Ekspresi sederhana jika melihat kenyataan yang tumbuh di lingkungan kelas menengah bisa dilihat melalui beberapa survei.

Misalnya, survei INFID dan Lembaga Demografi Universitas Indonesia (UI) tentang Sikap dan Pandangan Generasi Z dan Milenial di Indonesia terhadap Toleransi, Kebinekaan, dan Kebebasan Beragama di 18 provinsi pada Agustus-September 2021.

Mayoritas generasi muda Indonesia memiliki sikap positif yang kuat terhadap toleransi, nasionalisme, dan keberagaman, bahkan tentang kepemimpinan perempuan. Masa depan Indonesia yang bhineka pun dinilai menjanjikan.

Namun, di tengah kabar gembira tersebut terselip tantangan untuk membantu generasi muda agar dapat menerima kebebasan beragama.

Survei lain dari Setara Institute dan Forum on Indonesian Development (INFID) mencatat 83,3 persen siswa Sekolah Menengah Atas (SMA) menganggap Pancasila bukan ideologi permanen dan bisa diganti.

Meski tidak cukup mewakili, setidaknya gambaran itu mampu menggerakan kepentingan atas nama kebijakan untuk penguatan pembudayaan Pancasila, khususnya kelas menengah.

Kepentingan akselerasi ideologi dimaksudkan sebagai upaya konkret untuk mendukung pembudayaan Pancasila. Pembudayaan bisa dimaknai sebagai penghayatan yang mampu mewujud sebagai perilaku atau aktualisasi.

Apabila kelas menengah dilibatkan dalam kegiatan konkret yang mengandung nilai-nilai yang diharapkan, maka perlahan tapi pasti mereka akan mengalami pembudayaan nilai-nilai itu dengan sendirinya.

Jika pelibatan itu dilakukan secara konsisten dan berkesinambungan, kelas menengah akan mengaktualisasikan nilai dengan cara dan pendekatan yang mereka yakini.

Jika ingin mengenalkan Pancasila kepada kelas menengah, pola sosialisasi tak bisa lagi hanya menggunakan cara-cara konservatif, berupa ceramah atau pembelajaran konvensional.

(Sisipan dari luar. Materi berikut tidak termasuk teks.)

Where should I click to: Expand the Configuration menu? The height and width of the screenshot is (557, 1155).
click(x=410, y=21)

Meski itu perlu, setidaknya pola aktualisasi Pancasila harus diperbaharui dengan meyakini mereka adalah kelompok yang membawa estafet pembudayaan Pancasila masa depan dengan dunia yang diyakini.

Membaca Potensi

Bank Dunia juga memberikan catatan terhadap kelas menengah Indonesia dengan potensi dan kontribusi yang signifikan melalui tiga hal utama.

Antara lain, mereka sebagai penggerak besar perekonomian, mengarahkan investasi yang lebih besar pada sumber daya manusia, dan pada saat yang sama mereka mendorong pertumbuhan dan menciptakan lapangan kerja.

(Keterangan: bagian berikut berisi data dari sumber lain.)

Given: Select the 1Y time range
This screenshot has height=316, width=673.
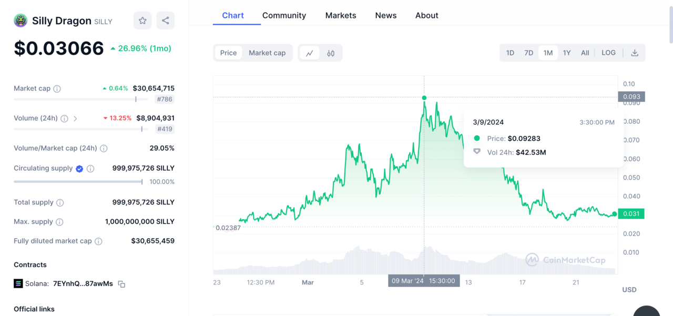Looking at the screenshot, I should [567, 53].
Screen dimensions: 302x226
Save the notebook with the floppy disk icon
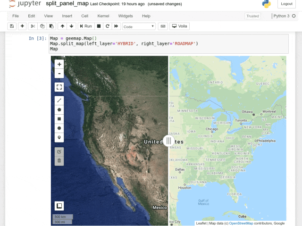(12, 26)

Potensi itu setidaknya dibaca sebagai model untuk pengembangan strategi pembudayaan Pancasila.

Artinya, kita perlu melihat kelas menengah sebagai kelompok independen, rasional, dan otonom. Bagaimana upaya men-triger kelas menengah agar mampu menjadi jembatan bagi kepentingan kebangsaan kita.

Penerimaan nilai-nilai kebangsaan di kalangan kelas menengah cenderung aktif pada wilayah pemahaman yang emosional serta fungsional/praktis.

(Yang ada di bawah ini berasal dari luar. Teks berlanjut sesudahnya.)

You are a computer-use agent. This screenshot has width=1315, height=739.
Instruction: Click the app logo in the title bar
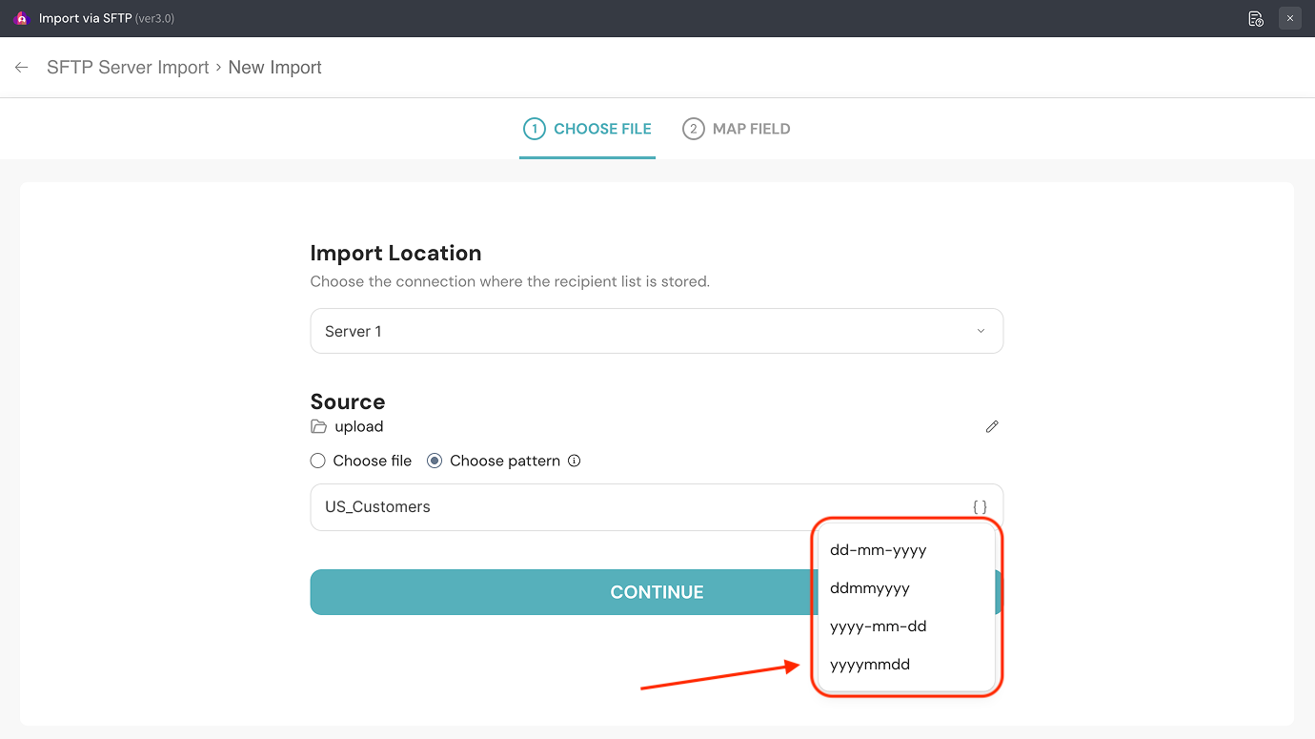coord(22,18)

Peran aktif kelas menengah akan terbaca melalu soliditas kelompok dalam kesehariannya. Oleh karena itu, upaya membangun eksistensi dan representasi kebangsaan dengan upaya mampu beradaptasi dengan modernitas menjadi pilihan bagi kelas menengah.

Pancasila harus dijadikan acuan penanganan masalah pokok strategis bangsa dan arah pembangunan yang mendukung potensi dan kontribusi kelas menengah.

Dalam perjalanan bangsa mewujudkan Visi Indonesia Emas 2045 tidak mudah melahirkan negarawan sekaliber the founding fathers kita.

Semangat zaman sudah sangat berubah, tantangan yang dihadapi juga jauh berbeda, tetapi dasar, landasan, dan tujuan bernegara tidak berubah.

Tinggal masalahnya adalah bagaimana kelas menengah ini didorong untuk memiliki komitmen kebangsaan yang mapan, untuk kemudian dibudayakan secara konsisten di segala lapis dan bidang kehidupan berbangsa dan bernegara.

Setelah 78 tahun kemerdekaan, semoga keluhuran nilai-nilainya Pancasila sebagai dasar, landasan, dan tujuan bernegara tidak terus diimpikan, apalagi dengan defisit kemampuan untuk menjamin tercapainya cita-cita bangsa.